Treatment of established TLS (only under supervision of haemato-oncologist)

First page the on-call haematology registrar urgently. Effective management involves the combination of treating specific electrolyte abnormalities and/or acute renal failure. The haematology registrar will advise on use of a loop diuretic e.g. furosemide, and intravenous fluids (up to 4–6 L/24hours) to attempt to wash out the obstructing uric acid crystals. Rasburicase should also be prescribed. This may only be prescribed by the haematology specialist and is highly effective in causing a rapid reduction in serum urate levels.

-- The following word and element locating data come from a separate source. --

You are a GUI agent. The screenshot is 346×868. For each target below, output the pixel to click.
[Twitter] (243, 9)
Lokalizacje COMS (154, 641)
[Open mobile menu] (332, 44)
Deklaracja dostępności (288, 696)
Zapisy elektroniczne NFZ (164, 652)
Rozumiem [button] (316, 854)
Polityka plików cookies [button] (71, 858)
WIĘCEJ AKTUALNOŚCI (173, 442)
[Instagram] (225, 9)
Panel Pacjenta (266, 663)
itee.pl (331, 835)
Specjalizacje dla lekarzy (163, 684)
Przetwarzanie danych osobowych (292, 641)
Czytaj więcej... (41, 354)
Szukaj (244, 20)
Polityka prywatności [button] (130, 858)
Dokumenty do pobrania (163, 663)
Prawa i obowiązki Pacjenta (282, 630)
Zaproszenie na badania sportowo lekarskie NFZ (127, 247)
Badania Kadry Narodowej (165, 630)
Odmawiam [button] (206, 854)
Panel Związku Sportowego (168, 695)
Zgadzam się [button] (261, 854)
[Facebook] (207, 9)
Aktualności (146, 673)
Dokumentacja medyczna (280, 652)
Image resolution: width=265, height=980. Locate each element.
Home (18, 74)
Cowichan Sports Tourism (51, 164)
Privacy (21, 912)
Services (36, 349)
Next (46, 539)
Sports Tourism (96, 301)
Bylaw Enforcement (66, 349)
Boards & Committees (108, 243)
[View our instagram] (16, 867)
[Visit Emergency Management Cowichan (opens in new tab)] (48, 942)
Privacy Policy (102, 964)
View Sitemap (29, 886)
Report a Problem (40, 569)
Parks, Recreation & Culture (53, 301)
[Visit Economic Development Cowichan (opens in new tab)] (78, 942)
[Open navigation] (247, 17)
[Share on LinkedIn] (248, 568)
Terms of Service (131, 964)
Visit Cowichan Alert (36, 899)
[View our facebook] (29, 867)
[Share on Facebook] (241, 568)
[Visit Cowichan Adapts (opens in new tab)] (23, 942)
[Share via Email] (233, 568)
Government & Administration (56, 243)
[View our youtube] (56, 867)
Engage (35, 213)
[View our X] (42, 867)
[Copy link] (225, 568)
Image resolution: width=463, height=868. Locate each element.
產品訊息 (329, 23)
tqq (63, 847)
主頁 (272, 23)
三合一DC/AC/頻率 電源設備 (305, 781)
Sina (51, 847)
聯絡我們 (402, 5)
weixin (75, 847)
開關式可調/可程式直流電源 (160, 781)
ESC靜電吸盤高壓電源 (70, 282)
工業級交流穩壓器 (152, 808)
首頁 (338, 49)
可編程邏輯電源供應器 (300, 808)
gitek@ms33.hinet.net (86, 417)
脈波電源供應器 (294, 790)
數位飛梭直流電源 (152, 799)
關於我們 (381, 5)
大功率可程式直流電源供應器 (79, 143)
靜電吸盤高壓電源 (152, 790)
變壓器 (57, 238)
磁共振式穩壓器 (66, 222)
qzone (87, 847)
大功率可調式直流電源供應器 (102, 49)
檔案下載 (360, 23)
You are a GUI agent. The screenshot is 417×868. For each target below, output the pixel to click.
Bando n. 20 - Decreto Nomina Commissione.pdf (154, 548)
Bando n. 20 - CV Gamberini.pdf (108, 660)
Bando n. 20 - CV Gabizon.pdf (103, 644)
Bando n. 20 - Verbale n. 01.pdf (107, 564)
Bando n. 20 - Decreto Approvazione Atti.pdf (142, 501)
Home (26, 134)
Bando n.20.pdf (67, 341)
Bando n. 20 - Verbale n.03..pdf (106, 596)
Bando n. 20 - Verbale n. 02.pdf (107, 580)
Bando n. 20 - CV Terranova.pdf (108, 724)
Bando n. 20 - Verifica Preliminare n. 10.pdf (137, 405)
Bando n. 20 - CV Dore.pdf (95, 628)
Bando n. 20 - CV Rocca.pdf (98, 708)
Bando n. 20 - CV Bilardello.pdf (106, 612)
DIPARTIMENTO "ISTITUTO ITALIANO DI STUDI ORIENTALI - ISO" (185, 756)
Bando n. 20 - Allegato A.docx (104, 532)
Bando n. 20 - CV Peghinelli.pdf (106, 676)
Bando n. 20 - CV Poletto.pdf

Renal support with dialysis or continuous veno-venous haemofiltration can be life saving in these patients. Seek an early renal opinion in all established cases particularly in those with oliguria, persistent hyperphosphataemia and hyperkalaemia.

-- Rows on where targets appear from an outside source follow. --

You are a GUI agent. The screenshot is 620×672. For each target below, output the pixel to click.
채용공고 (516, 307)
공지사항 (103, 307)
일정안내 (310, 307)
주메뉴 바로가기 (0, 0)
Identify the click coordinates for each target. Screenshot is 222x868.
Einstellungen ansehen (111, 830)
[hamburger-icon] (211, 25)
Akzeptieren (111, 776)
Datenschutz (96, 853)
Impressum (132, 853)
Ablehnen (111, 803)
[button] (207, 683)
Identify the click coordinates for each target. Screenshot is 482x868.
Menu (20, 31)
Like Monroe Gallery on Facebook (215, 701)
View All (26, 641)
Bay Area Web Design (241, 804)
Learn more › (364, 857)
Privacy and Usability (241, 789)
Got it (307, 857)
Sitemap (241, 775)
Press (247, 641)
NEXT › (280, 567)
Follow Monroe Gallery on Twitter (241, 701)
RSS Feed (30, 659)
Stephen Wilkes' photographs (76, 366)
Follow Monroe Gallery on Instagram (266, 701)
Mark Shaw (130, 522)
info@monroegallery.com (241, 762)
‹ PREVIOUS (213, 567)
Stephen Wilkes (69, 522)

Management of electrolyte abnormalities

For treatment of hyperkalaemia and hypocalcaemia (seek specialist advice), refer to Management of hyperkalaemia and Management of hypocalcaemia guidelines.

Hyperphosphataemia

  • Phosphate >2.1mmol/L (moderate) – Increase hydration. Administer phosphate binder (calcium acetate oral 1g three times a day, adjust according to phosphate concentration - usual dose 4–6g daily; max 12g daily)
  • Phosphate >2.5mmol/L (severe) – Urgent renal opinion.